--- SELECTED TEXT Enclosed Below ---

Royal Reels: Gambling

AREQUIPA, PERU: A TALE OF A GOLDMINE, COCA LEAVES & COCA COLA

It is just over two years since I first saw a cover addressed to a doctor in Arequipa Peru, and it has taken me all this time to find enough, albeit very limited, information about the addressee. I had been attracted to the name Arequipa, since my success in buying a modest number of shares of Arequipa Resources, a goldmine in Peru, prior to its takeover by the giant Canadian Barrick Gold.

The registered airmail cover was sent from Randwick, N.S.W. on 13 November 1957 which was the first day of issue of the violet pair of 7½d QE II definitive. The First Day Cover was described as the ‘New Design and Value of/ Elizabethan Series/ Foreign Postage Rate/ 13th November 1957′, and the rest of the stamps were make-up value stamps. The cover was addressed to Dr. C.A. Ricketts, Castilla 265, Arequipa, Peru (Figure 1).

--- End of Enclosed SELECTED TEXT ---
--- PROVIDED MATERIAL Enclosed Below ---

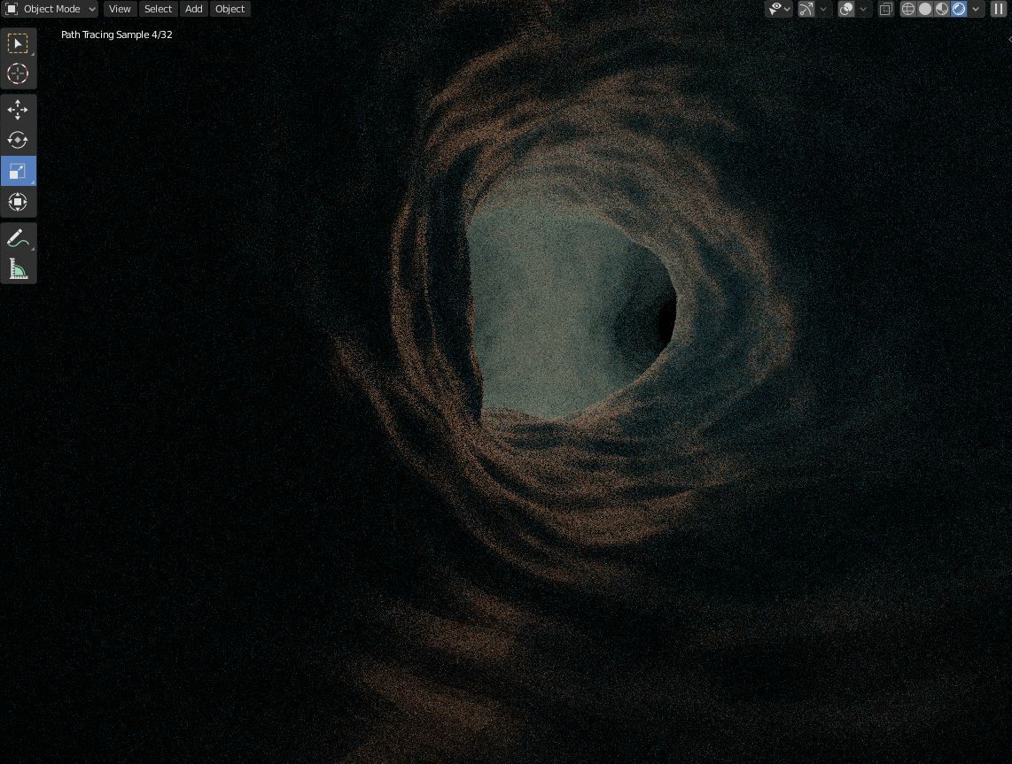Select the Scale tool
Viewport: 1012px width, 764px height.
coord(18,171)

--- End of Enclosed PROVIDED MATERIAL ---

**TASK ITEM A**
In the Arequipa cover text, from which place was the registered airmail cover sent?
**TASK ITEM B**
From the Arequipa cover text, write out the passage that begins at the words "AREQUIPA, PERU: A" and stops after "Canadian Barrick Gold.".
**TASK ITEM C**
Condense the paragraph of the Arequipa cover text that begins "The registered airmail cover was sent" into a short list of its main facts.

**WORKED SOLUTION A**
Randwick, N.S.W.

**WORKED SOLUTION B**
AREQUIPA, PERU: A TALE OF A GOLDMINE, COCA LEAVES & COCA COLA

It is just over two years since I first saw a cover addressed to a doctor in Arequipa Peru, and it has taken me all this time to find enough, albeit very limited, information about the addressee. I had been attracted to the name Arequipa, since my success in buying a modest number of shares of Arequipa Resources, a goldmine in Peru, prior to its takeover by the giant Canadian Barrick Gold.

**WORKED SOLUTION C**
- Sent as registered airmail from Randwick, N.S.W. on 13 November 1957.
- That date was the first day of issue of the violet pair of 7½d QE II definitives.
- The First Day Cover was described as the "New Design and Value of/ Elizabethan Series/ Foreign Postage Rate/ 13th November 1957."
- The other stamps made up the value.
- Addressed to Dr. C.A. Ricketts, Castilla 265, Arequipa, Peru (Figure 1).